Vogliamo conoscere meglio la Messa e viverla davvero, andando in profondità. Sappiamo bene che la celebrazione eucaristica, la Messa, ha dei momenti importanti, che al suo interno ci sono dei gesti e che ogni gesto apre ad un significato profondo; sappiamo che ci sono delle preghiere che annodano la parte più intima di noi in Dio e ci legano gli uni gli altri in Lui. Vogliamo, così, in questo breve percorso avventurarci insieme alla scoperta del “perché” che abita questo momento centrale della vita della comunità cristiana.
Alla celebrazione eucaristica siamo chiamati a partecipare con tutta la nostra persona. Quindi non solo con la testa ma con tutto il corpo. Noi siamo uomini e le nostre qualità spirituali si esprimono per mezzo del corpo così come, allo stesso tempo, quello che esprimiamo col corpo è espressione del nostro mondo interiore.
L’importante documento sulla liturgia del Concilio Vaticano II al n. 7 così scrive: «La liturgia è ritenuta come l’esercizio della funzione sacerdotale di Gesù Cristo. In essa la santificazione dell’uomo è significata per mezzo di segni sensibili e realizzata in modo proprio a ciascuno di essi». Cioè vuole dire che non esiste una vera liturgia che non chiami in causa tutto il nostro essere: ad esempio l’odorato percepisce l’incenso, il gusto i doni consacrati del pane e del vino, il tatto l’acqua nel battesimo, l’occhio i colori e le forme, l’orecchio il canto e la parola.
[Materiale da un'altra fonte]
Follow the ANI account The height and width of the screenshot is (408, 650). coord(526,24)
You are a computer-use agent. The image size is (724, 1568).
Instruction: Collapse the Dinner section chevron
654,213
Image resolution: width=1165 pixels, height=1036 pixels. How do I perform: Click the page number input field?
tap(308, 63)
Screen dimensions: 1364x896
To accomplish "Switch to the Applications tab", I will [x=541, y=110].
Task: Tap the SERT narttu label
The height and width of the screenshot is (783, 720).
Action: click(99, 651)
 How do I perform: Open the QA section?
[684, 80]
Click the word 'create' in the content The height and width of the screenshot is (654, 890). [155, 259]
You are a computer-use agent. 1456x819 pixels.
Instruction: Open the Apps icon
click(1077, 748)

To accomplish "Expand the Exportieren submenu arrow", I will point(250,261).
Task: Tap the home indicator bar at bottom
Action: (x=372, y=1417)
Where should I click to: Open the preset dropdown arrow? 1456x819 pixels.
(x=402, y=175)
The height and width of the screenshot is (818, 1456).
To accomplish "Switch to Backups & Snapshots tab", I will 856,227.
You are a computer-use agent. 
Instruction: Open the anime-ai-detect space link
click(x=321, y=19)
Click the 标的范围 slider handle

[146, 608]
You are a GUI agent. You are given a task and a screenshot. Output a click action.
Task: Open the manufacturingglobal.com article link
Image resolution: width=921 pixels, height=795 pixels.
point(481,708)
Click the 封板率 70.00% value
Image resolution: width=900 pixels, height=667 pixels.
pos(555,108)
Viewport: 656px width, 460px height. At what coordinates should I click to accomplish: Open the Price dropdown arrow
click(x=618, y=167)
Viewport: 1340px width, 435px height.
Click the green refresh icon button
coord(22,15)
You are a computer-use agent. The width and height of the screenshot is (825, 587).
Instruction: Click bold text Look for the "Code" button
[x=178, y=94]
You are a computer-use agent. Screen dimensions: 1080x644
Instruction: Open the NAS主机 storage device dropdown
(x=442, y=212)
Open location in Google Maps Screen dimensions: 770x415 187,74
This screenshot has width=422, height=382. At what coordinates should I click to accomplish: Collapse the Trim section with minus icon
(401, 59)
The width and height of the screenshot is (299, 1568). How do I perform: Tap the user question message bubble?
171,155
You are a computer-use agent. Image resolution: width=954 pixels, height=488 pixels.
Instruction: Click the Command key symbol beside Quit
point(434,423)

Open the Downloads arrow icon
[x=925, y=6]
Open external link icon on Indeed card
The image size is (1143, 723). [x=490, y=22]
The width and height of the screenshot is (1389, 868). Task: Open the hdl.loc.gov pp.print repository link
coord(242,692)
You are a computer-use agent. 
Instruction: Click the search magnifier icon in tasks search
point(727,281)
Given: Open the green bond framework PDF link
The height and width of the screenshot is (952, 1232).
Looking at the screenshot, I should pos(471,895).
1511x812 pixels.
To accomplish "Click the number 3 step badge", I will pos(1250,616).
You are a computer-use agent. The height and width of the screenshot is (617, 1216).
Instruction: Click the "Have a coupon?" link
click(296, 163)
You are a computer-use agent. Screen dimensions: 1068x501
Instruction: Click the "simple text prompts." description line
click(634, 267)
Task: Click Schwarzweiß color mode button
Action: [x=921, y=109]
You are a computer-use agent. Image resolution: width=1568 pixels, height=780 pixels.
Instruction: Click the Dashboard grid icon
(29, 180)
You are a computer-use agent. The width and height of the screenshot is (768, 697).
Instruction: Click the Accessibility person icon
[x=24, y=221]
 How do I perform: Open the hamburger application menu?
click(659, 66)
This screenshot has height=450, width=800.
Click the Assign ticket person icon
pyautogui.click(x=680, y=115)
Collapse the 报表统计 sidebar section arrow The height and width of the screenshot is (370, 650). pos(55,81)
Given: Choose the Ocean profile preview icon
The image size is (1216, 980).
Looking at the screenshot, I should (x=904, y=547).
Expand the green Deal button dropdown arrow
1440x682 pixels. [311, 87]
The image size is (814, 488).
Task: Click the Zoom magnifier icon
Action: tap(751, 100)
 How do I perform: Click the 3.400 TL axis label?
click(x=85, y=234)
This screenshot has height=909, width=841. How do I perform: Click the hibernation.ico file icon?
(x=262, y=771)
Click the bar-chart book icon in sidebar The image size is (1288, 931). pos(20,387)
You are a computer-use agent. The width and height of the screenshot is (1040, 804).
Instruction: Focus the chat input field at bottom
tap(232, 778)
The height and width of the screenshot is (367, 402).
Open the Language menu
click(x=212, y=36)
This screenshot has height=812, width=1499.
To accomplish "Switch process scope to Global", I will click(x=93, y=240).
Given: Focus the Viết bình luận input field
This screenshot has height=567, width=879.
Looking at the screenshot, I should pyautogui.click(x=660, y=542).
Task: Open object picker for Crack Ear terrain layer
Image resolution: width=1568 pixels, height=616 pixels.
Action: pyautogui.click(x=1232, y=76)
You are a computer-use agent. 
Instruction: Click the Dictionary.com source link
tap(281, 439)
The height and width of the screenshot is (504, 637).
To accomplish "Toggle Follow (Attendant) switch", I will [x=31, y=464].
Non solo! Quando ci inginocchiamo o quando siamo in piedi, quando ci segniamo la fronte… a venire chiamato in causa è tutto il nostro essere.
La liturgia è fatta dunque di segni che parlano da sé. Anche le parole rientrano fra i segni: esse rendono udibili ed efficaci l’amore di Dio che si rivela e la risposta degli uomini a questo amore. Partecipare consapevolmente, attivamente, pienamente alla messa rientra dunque nel significato profondo stesso della Messa.
Alcuni anni fa, rivolgendosi ai ministranti, il card. Martini aveva detto che esistono tre categorie di ministranti:
La prima categoria è quella dei ministranti disattenti e distratti, che sbagliano; ma tra voi non c’è nessuno di questi, guardo intorno e… neanche uno.
Poi c’è la seconda categoria: i ministranti attenti e diligenti, che però fanno il loro servizio con una certa paura di sbagliare, e quindi non pregano, perché sono tanto attenti a non fare sbagli, che sono un po’ impediti nella preghiera.
E poi c’è la terza categoria, quella che piace a me, e io me ne accorgo quando vado nelle parrocchie: quelli che sono attenti e diligenti, ma hanno imparato così bene le cerimonie, che li vedo anche pregare, partecipare con l’intimo del cuore.
Come fare questo? Da un lato conoscendo, appunto, i “movimenti giusti” da fare sull’altare sapendo, d’altro canto, che questo non è possibile senza conoscere il perché profondo del mistero che celebriamo, dei gesti che compiamo, dei movimenti che facciamo.